Senator John Bizon (R) who represents Barry, Calhoun, and Ionia counties introduced a bill to conduct a feasibility study investigating the cost and factors involved in adding tolls to certain highways or bridges.
The Senate Transportation and Infrastructure Committee approved the legislation in November and the Senate is expected to vote on the bill next week.
Sen. Tom Barrett (R) told News 10, "A number of other states, especially those that surround Michigan, have toll roads in them and a lot of my constituents have asked me whether or not that's something we should do in Michigan."
There is a federal law that prohibits states from turning federal highways into toll roads but there are a few ways around it.

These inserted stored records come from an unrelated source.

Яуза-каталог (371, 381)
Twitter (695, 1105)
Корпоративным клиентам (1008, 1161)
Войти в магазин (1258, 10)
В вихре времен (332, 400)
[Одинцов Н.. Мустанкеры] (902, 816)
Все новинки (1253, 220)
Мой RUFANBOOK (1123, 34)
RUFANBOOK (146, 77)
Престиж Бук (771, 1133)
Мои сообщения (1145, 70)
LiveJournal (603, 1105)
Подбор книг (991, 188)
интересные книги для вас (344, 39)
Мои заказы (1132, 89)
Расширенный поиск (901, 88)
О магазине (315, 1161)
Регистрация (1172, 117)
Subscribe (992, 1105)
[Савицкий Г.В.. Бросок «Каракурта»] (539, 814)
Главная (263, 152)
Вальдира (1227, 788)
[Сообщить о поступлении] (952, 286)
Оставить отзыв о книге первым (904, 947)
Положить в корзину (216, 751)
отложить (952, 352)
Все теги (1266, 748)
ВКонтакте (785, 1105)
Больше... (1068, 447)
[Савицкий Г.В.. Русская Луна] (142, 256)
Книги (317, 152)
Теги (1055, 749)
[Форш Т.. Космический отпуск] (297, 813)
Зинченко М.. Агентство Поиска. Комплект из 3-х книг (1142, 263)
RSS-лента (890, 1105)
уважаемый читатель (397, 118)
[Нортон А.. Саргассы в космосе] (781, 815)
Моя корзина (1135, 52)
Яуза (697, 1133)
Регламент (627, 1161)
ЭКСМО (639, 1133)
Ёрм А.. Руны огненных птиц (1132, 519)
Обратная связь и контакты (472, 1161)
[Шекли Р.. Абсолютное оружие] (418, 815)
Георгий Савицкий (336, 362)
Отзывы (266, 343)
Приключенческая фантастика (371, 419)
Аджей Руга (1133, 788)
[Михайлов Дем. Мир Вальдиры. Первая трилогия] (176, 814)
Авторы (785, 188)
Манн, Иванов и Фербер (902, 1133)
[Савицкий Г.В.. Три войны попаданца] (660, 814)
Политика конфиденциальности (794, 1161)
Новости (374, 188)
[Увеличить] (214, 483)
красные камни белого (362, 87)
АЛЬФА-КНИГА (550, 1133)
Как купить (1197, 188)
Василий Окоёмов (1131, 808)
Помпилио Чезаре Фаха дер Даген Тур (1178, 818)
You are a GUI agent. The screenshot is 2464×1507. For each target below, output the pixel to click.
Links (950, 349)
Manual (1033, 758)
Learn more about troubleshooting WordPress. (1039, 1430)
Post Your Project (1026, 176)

"There are some federal programs that are kind of an exploratory way or a pilot program that would allow states to invest in this here or there. There's also an ability to toll bridges that is not covered by those federal exclusions or prohibitions so there is some nuance to a lot of this," said Barrett.
These are all options the Michigan Department of Transportation would look into if a feasibility study is approved in the legislature.
Barrett says the study could cost a few million dollars, but is still open for discussion.
"This study will kind of paint a picture for us whether we can invest in toll roads and then from there, we can have the debate whether or not we should. The two are different. One is can we do it based on the federal regulations the other is whether or not it's a good idea," said Barrett.
The feasibility study is not a done deal yet.